Movie Review Sentiment Analysis
--------------------------------------------------------------
This is a guide on how to run our Sentiment Analysis program

Brief overview:
Our program is run on the IMDB movie review data set that 
is found in./data. The directory contains reviews for
training purposes as well as testing purposes.

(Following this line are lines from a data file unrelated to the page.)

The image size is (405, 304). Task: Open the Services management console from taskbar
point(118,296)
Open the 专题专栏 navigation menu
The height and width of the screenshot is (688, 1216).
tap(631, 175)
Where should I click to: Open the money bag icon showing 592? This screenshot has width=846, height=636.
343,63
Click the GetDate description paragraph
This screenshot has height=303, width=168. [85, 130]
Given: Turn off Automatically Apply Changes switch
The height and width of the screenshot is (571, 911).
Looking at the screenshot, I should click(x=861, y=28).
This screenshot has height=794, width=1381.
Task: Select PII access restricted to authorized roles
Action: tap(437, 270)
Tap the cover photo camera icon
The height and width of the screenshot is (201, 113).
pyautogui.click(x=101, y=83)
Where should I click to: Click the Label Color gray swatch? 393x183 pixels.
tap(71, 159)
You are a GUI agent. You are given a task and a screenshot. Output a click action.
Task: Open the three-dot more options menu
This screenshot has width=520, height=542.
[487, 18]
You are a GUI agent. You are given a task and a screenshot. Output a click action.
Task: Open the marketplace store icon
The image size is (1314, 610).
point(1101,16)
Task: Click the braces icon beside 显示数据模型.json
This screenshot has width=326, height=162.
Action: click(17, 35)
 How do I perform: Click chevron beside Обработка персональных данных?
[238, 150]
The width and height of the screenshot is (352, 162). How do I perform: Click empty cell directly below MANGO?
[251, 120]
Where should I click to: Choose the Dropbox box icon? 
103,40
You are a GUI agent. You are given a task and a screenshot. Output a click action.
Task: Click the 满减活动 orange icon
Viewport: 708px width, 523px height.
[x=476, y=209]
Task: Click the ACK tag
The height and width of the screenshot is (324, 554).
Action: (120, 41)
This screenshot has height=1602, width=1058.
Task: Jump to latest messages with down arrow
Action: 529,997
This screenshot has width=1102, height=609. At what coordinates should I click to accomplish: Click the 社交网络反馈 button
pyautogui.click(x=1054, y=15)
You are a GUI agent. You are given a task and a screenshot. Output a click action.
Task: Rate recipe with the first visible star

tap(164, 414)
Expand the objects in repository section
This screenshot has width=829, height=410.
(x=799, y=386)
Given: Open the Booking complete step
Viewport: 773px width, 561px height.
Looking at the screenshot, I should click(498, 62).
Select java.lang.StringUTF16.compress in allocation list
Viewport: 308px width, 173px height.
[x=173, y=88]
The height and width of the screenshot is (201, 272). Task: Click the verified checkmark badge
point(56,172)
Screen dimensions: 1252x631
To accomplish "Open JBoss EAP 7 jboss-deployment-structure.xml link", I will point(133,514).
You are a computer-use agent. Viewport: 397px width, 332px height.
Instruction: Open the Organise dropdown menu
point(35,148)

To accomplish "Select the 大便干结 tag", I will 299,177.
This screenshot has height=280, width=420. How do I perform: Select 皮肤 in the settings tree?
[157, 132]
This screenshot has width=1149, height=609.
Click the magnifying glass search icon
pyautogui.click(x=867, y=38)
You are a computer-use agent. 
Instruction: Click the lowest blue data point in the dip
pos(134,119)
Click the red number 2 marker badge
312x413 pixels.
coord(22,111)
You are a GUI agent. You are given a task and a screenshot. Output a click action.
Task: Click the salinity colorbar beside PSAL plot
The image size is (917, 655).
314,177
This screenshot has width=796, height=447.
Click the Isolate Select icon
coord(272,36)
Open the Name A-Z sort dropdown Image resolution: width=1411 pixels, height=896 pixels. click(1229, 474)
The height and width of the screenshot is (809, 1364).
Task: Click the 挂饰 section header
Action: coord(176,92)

------------------------------------------------------------
Running the program:
To run the program, execute python3 main.py

------------------------------------------------------------
Output:
Performance metric with different extraction features

------------------------------------------------------------
Changing Parameters:
- To change the extraction feature, in mt.py,
    choose between 
    bowFm() (bag of words feature matrix),
    tdIdfFm() (tf-idf feature_matrix) or
    normalizedWfFm() (normalized word frequency feature matrix) in
    getSplitData() on lines 260 and 261 in in mt.py when passing in
    the training and testing data

- To remove or keep  stop words, in main.py,
    Comment out a section if-statement on line 116 in mt.py
    Change the line in the method getDictNoSw() to say this: 
    if word not in word_dict : #and word not in stop_words:

- To remove proper nouns from the review,
    use getDataNoCaps() instead of getData() 
    in main.py. Simply comment out the four lines of code
    which use getData from lines 7 to 10 or lines 14 to 17
    

- To run quadratic kernel, on line 56, change the setting
    to "poly" instead of linear, change Degree to 2, and add(and an r value coef0=1)

- To change the number of reviews the experiment
is run on changes REVIEWS in mt.py on line 17
REVIEWS represent the number of positive and negative reviews to be chosen.
REVIEWS = 2500 means, running the experiment on 5000 movie reviews.